%%

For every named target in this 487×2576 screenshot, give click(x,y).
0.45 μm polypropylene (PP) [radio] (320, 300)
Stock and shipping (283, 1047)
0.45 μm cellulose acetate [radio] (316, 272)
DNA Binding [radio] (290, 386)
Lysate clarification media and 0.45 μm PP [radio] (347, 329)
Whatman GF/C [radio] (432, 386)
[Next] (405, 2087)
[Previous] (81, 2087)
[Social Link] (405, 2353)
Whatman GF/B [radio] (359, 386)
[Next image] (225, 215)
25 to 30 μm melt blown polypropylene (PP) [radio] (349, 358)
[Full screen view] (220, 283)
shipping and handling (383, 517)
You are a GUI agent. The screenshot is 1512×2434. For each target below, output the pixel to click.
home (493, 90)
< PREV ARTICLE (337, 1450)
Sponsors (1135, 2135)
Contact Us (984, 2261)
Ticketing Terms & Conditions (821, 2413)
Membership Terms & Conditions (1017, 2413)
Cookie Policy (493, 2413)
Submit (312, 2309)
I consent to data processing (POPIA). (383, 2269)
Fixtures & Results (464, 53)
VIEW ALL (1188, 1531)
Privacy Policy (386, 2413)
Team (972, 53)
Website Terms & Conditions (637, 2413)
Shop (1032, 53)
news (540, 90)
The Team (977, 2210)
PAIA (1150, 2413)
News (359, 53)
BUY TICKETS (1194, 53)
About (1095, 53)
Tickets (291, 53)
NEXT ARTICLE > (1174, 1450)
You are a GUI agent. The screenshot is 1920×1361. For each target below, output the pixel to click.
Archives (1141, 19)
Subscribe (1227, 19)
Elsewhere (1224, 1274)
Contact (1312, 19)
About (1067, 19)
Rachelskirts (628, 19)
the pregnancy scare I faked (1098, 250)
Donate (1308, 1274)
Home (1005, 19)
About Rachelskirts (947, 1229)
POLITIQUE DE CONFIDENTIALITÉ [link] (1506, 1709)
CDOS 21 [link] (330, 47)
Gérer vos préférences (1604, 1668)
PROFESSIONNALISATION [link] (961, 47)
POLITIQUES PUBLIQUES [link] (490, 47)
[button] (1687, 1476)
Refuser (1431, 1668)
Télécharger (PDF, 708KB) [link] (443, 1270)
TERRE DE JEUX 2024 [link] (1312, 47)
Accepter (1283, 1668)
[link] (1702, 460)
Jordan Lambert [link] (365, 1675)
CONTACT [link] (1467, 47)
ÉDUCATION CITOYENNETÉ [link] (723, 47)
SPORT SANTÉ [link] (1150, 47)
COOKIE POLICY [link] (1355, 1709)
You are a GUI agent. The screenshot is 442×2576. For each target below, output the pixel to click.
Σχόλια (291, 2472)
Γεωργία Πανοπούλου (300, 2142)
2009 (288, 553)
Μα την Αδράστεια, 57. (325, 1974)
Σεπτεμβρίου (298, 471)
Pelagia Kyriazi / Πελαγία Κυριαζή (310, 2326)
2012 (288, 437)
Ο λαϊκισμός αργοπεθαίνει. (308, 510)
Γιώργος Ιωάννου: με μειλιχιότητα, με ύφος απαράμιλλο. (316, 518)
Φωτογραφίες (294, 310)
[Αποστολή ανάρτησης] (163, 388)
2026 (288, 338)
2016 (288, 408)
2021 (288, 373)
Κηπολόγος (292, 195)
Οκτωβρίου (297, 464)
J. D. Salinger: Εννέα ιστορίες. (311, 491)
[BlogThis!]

%%

Task details: Every line from the line containing "Donate (1308, 1274)" to the last line of the material above must be repeated exactly, and no other line.

Written reply:
Donate (1308, 1274)
Home (1005, 19)
About Rachelskirts (947, 1229)
POLITIQUE DE CONFIDENTIALITÉ [link] (1506, 1709)
CDOS 21 [link] (330, 47)
Gérer vos préférences (1604, 1668)
PROFESSIONNALISATION [link] (961, 47)
POLITIQUES PUBLIQUES [link] (490, 47)
[button] (1687, 1476)
Refuser (1431, 1668)
Télécharger (PDF, 708KB) [link] (443, 1270)
TERRE DE JEUX 2024 [link] (1312, 47)
Accepter (1283, 1668)
[link] (1702, 460)
Jordan Lambert [link] (365, 1675)
CONTACT [link] (1467, 47)
ÉDUCATION CITOYENNETÉ [link] (723, 47)
SPORT SANTÉ [link] (1150, 47)
COOKIE POLICY [link] (1355, 1709)
You are a GUI agent. The screenshot is 442×2576. For each target below, output the pixel to click.
Σχόλια (291, 2472)
Γεωργία Πανοπούλου (300, 2142)
2009 (288, 553)
Μα την Αδράστεια, 57. (325, 1974)
Σεπτεμβρίου (298, 471)
Pelagia Kyriazi / Πελαγία Κυριαζή (310, 2326)
2012 (288, 437)
Ο λαϊκισμός αργοπεθαίνει. (308, 510)
Γιώργος Ιωάννου: με μειλιχιότητα, με ύφος απαράμιλλο. (316, 518)
Φωτογραφίες (294, 310)
[Αποστολή ανάρτησης] (163, 388)
2026 (288, 338)
2016 (288, 408)
2021 (288, 373)
Κηπολόγος (292, 195)
Οκτωβρίου (297, 464)
J. D. Salinger: Εννέα ιστορίες. (311, 491)
[BlogThis!]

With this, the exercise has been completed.